Foreign Policy Blogs

SADC’s Questions, Questions for SADC

According to the Mail & Guardian, SADC's plan for Zimbabwe's economic recovery is a non-starter because, well, SADC and its member nations do not have the necessary funds and the prospect of such support coming from the west in sufficient qualities is highly improbable.:

The economic rescue package for Zimbabwe, touted at the Southern African Development Community (SADC) summit in Lusaka last week, is a non-starter, economists and political commentators argued this week.

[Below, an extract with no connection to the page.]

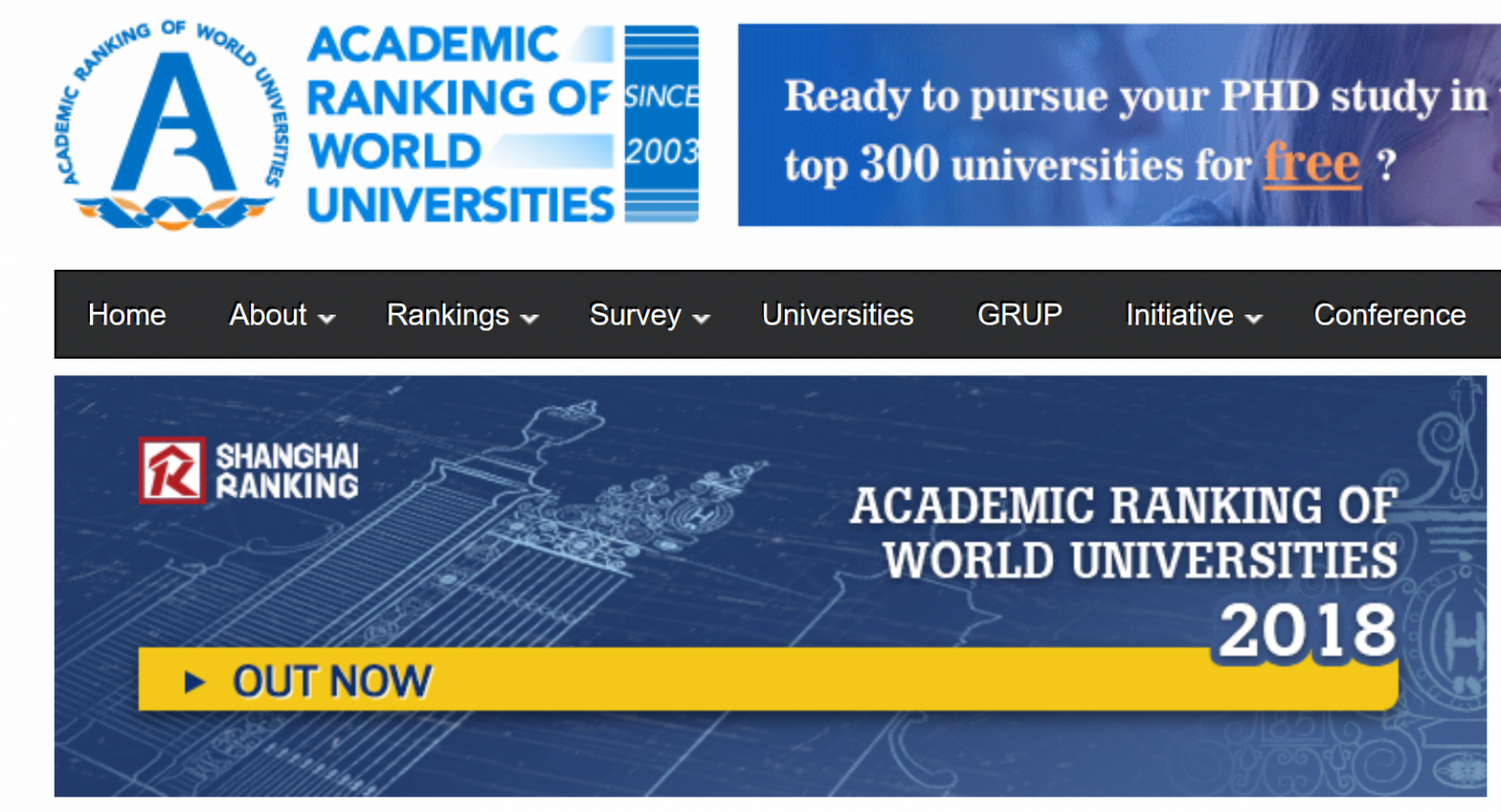Open the PHD study advertisement banner

[x=1119, y=125]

They said that at least $15-billion would be needed to restore Zimbabwe's collapsing infrastructure and revive commercial agriculture, the mainstay of the formal economy. The region could not foot this bill and Western "development partners" would not come to the party unless Zimbabwe democratised and introduced rational economic policies.

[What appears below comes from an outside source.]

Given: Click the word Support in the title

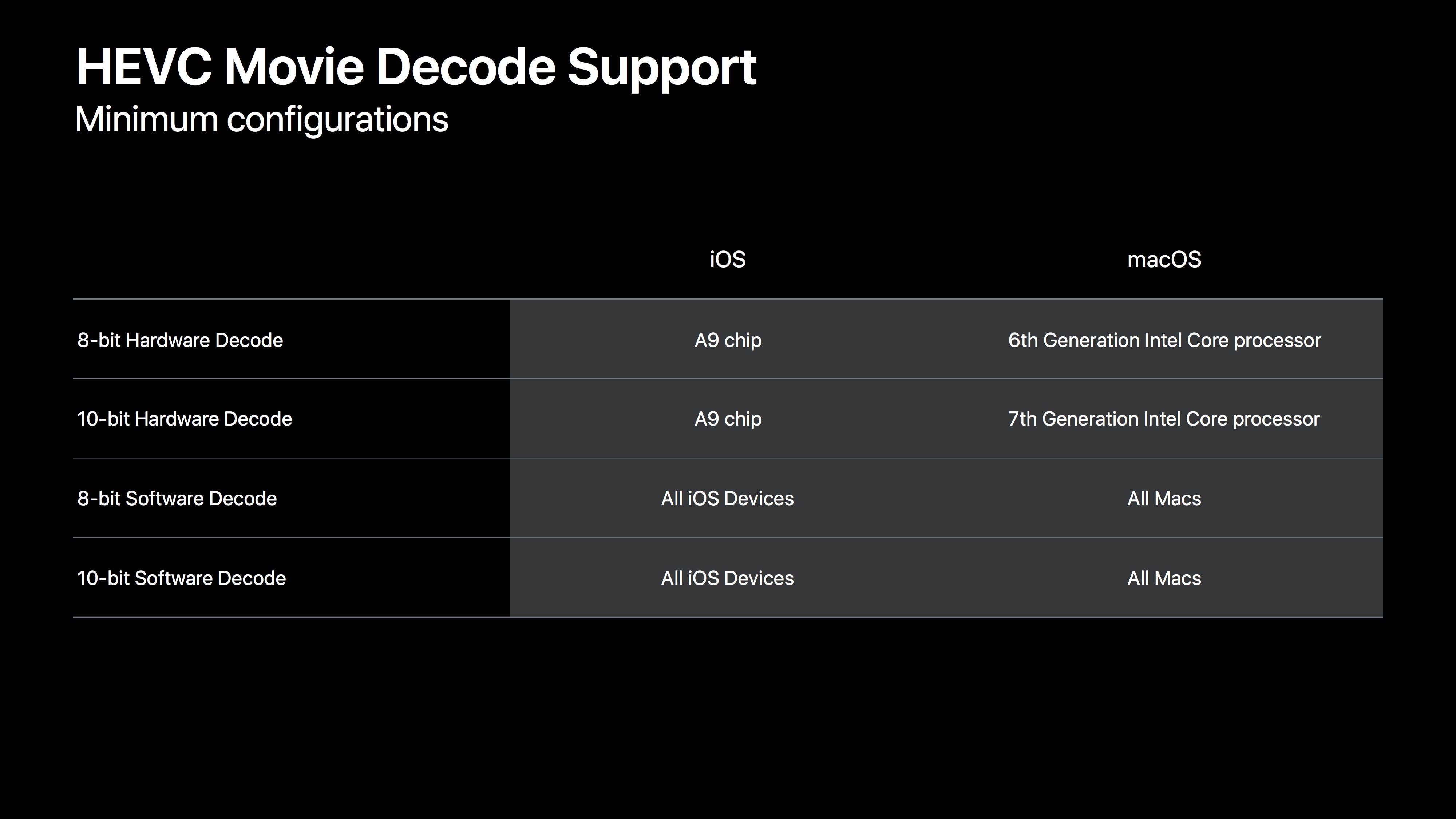Looking at the screenshot, I should point(661,67).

There are two (possibly three) questions that SADC ought to be asking: Were the funds available, would the economic recovery plan be either desirable or viable? This is a crucial question because any Zimbabwe economic recovery plan that does not incorporate regime change seems to be placing a misshapen stopper in a spilling bottle. Doing so will be, at best, a temporary solution. The second question then takes two paths: If such a plan is viable or desirable, is accessing the funding truly an impossible task? If not, then what plan must SADC develop in its place?

But of late it seems that SADC is uninterested in asking what ought to be baseline questions for fear of not finding their preferred answers. Until the member nations of SADC take the questions seriously, there is little reason why we should seriously consider their answers.